Supplied passage:
——————

Most important question - am I moving in the right direction? Using a real server to host will remove NAT punchtrhough issues and need to use a relay server? What exactly is the server library in unity roadmap and will it make anything easier here? I don’t want to wait 4 months for nothing here. What solutions exist for master server?
I think you are heading in the right direction. That opinion is based on the fact that we already made one game with that architecture and are currently making another one with it.
To make this architecture handle a large amount of users I suggest to put another layer of servers between the game clients and the master server. In this post I will simply call them proxy servers. Those proxy servers should handle everything regarding one user, for example authentication, inventory management, (if not transaction based like it should be in user-to-user trades), store management (buying things with microtransactions) and persistent storage of everything in a database. The master server should handle everything regarding multiple users, for example game server management, party management and matchmaking. With that architecture there can be many proxy servers, but only one master server. In case the game clients connect only to the proxy servers and never see the master server’s IP address you even get a decent protection against DDoS targeted on the master server, the single point of failure in this architecture. In addition the whole thing only works if you host all servers yourself and never give any software to the user except the game client. Hosting all servers yourself and configuring all their firewalls yourself will even remove all NAT problems.

——————

Given material:
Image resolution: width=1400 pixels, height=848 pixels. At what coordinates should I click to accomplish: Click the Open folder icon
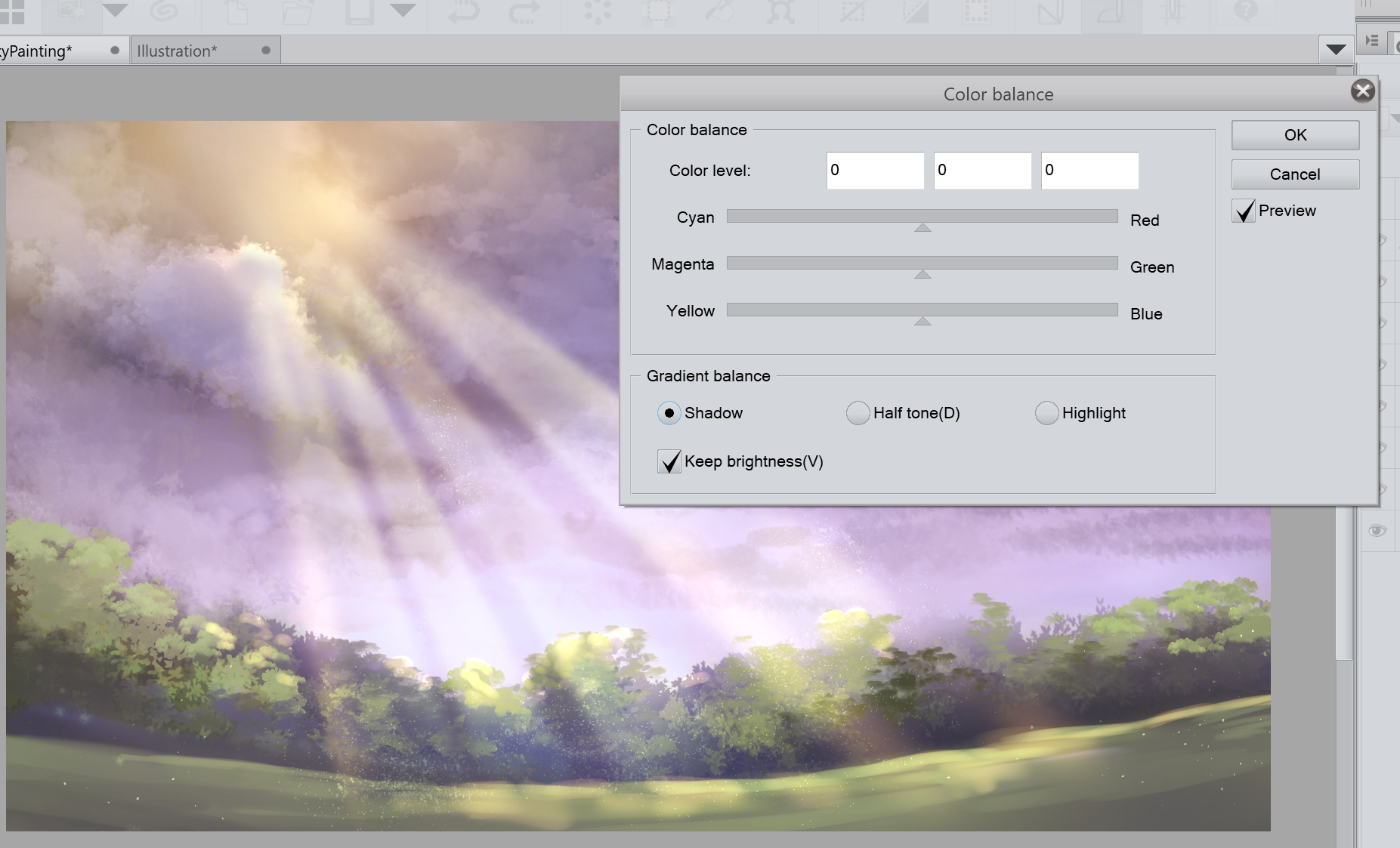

——————

Actions to take:
(A) Answer these questions about the server architecture passage, one per line:
(i) How many games has the replying team already finished with that architecture?
(ii) What name does the reply give the servers placed between the game clients and the master server?
(iii) What does the reply say will remove all NAT problems?
(B) Repeat the part of the server architecture passage starting with "Most important question" and going on through "one with it.".

Results in order:
(A)
(i) One.
(ii) Proxy servers.
(iii) Hosting all servers yourself and configuring all their firewalls yourself.

(B)
Most important question - am I moving in the right direction? Using a real server to host will remove NAT punchtrhough issues and need to use a relay server? What exactly is the server library in unity roadmap and will it make anything easier here? I don’t want to wait 4 months for nothing here. What solutions exist for master server?
I think you are heading in the right direction. That opinion is based on the fact that we already made one game with that architecture and are currently making another one with it.